Data START
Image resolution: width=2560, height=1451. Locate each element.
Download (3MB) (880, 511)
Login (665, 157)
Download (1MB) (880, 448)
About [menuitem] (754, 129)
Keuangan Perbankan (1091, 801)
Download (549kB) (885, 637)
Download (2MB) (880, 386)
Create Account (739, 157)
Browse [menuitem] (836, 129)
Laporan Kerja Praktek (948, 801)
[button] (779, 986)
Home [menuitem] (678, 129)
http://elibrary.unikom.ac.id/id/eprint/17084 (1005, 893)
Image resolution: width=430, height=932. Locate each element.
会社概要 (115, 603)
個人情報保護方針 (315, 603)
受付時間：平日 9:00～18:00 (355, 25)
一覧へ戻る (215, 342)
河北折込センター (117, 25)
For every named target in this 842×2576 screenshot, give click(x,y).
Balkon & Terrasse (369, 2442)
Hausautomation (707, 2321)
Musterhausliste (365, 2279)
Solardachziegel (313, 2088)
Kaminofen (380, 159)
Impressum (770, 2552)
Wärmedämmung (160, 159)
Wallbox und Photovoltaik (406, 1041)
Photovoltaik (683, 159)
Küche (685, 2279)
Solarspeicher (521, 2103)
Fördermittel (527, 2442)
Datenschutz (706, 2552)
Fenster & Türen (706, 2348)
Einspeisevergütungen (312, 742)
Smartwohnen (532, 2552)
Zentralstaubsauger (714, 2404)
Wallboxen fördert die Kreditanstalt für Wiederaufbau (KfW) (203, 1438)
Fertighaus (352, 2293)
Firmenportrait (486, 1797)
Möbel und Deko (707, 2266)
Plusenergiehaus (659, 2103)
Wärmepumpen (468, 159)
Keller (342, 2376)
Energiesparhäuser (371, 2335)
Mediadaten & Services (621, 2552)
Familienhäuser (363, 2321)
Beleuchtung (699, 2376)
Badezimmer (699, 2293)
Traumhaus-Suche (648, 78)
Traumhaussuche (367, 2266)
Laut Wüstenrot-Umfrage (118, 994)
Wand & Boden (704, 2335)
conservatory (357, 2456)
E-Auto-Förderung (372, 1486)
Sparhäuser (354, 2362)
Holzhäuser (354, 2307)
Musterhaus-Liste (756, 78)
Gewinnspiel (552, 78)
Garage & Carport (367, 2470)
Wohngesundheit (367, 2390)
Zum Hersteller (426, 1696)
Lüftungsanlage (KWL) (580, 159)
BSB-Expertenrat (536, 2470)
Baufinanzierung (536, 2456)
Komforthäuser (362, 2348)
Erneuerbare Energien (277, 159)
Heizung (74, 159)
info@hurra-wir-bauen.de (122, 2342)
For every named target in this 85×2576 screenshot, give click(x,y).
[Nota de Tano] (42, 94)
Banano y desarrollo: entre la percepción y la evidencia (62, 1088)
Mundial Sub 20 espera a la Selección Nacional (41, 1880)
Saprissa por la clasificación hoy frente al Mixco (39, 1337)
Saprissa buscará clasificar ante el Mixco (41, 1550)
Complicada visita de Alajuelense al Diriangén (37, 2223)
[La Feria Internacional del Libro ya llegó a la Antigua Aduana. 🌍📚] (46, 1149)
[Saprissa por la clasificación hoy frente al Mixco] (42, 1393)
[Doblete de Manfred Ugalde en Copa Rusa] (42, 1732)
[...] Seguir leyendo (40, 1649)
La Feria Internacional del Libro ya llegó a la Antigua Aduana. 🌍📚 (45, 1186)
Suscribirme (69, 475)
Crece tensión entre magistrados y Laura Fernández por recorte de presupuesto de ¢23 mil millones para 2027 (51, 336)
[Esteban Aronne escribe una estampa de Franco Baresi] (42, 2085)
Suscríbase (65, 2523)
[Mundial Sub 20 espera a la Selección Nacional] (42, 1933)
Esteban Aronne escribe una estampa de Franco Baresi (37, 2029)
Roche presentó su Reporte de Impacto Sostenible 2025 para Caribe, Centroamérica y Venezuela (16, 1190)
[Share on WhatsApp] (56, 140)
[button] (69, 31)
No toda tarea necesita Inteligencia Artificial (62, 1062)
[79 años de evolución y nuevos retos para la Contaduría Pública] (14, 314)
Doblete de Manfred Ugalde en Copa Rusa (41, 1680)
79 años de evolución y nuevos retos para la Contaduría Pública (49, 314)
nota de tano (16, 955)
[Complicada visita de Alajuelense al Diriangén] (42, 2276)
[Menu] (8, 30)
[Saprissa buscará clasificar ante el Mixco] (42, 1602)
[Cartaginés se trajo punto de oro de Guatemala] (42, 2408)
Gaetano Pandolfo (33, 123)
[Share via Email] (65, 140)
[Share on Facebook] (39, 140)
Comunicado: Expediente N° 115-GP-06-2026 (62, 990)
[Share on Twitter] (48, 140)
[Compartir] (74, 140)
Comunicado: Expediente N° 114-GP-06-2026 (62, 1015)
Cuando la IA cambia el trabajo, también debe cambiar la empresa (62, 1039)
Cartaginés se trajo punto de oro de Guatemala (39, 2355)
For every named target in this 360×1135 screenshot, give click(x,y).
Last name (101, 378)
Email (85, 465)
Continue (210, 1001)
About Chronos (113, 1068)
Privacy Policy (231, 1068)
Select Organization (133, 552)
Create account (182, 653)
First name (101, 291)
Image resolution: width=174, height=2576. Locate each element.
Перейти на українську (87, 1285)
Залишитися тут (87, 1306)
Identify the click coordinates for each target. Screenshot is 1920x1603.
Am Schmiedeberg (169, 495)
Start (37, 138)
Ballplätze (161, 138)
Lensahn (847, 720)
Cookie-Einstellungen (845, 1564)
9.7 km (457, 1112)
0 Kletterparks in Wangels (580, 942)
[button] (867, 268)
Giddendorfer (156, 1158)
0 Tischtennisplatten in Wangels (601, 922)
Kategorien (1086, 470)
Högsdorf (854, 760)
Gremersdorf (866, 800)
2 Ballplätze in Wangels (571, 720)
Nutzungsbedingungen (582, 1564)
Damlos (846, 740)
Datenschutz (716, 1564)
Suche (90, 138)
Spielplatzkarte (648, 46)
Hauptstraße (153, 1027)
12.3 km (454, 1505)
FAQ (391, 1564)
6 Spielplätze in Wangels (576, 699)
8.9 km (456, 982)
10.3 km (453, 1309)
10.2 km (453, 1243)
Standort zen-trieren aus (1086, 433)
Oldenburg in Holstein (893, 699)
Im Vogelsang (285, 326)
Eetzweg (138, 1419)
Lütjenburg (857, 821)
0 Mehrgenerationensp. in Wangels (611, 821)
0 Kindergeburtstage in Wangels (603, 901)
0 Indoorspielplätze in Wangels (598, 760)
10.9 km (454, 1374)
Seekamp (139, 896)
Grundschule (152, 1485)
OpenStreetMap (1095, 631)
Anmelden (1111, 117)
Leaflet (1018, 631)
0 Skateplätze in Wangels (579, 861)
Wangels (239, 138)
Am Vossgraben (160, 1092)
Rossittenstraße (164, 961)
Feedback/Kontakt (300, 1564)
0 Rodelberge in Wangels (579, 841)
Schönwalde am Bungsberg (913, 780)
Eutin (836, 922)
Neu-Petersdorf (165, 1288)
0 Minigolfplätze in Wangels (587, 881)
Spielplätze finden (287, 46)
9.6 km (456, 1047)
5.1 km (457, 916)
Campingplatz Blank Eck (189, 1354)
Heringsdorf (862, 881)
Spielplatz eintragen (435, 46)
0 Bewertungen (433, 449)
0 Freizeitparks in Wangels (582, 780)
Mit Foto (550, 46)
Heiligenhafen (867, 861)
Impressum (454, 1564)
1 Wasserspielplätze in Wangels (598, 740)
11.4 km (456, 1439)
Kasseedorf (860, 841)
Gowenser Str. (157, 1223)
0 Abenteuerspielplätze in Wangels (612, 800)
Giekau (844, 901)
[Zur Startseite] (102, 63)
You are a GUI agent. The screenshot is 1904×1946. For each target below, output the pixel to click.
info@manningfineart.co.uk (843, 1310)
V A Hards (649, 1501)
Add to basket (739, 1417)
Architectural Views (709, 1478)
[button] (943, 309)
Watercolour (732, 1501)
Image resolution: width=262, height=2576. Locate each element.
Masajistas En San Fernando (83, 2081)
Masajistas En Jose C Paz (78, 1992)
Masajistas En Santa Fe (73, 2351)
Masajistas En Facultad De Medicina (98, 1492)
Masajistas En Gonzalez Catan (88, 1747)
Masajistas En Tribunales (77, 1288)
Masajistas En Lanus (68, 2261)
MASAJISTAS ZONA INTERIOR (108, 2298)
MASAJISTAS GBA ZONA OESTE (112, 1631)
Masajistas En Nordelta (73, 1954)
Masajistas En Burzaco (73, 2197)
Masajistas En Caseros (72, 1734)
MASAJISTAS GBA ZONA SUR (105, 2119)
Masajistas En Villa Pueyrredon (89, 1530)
Data END
→ **Problem to work on**: Set down exactly the lines from the start of the records to the line with "Wallbox und Photovoltaik (406, 1041)". Include that line, and add nothing more.

→ **Task response**:
Image resolution: width=2560, height=1451. Locate each element.
Download (3MB) (880, 511)
Login (665, 157)
Download (1MB) (880, 448)
About [menuitem] (754, 129)
Keuangan Perbankan (1091, 801)
Download (549kB) (885, 637)
Download (2MB) (880, 386)
Create Account (739, 157)
Browse [menuitem] (836, 129)
Laporan Kerja Praktek (948, 801)
[button] (779, 986)
Home [menuitem] (678, 129)
http://elibrary.unikom.ac.id/id/eprint/17084 (1005, 893)
Image resolution: width=430, height=932. Locate each element.
会社概要 (115, 603)
個人情報保護方針 (315, 603)
受付時間：平日 9:00～18:00 (355, 25)
一覧へ戻る (215, 342)
河北折込センター (117, 25)
For every named target in this 842×2576 screenshot, give click(x,y).
Balkon & Terrasse (369, 2442)
Hausautomation (707, 2321)
Musterhausliste (365, 2279)
Solardachziegel (313, 2088)
Kaminofen (380, 159)
Impressum (770, 2552)
Wärmedämmung (160, 159)
Wallbox und Photovoltaik (406, 1041)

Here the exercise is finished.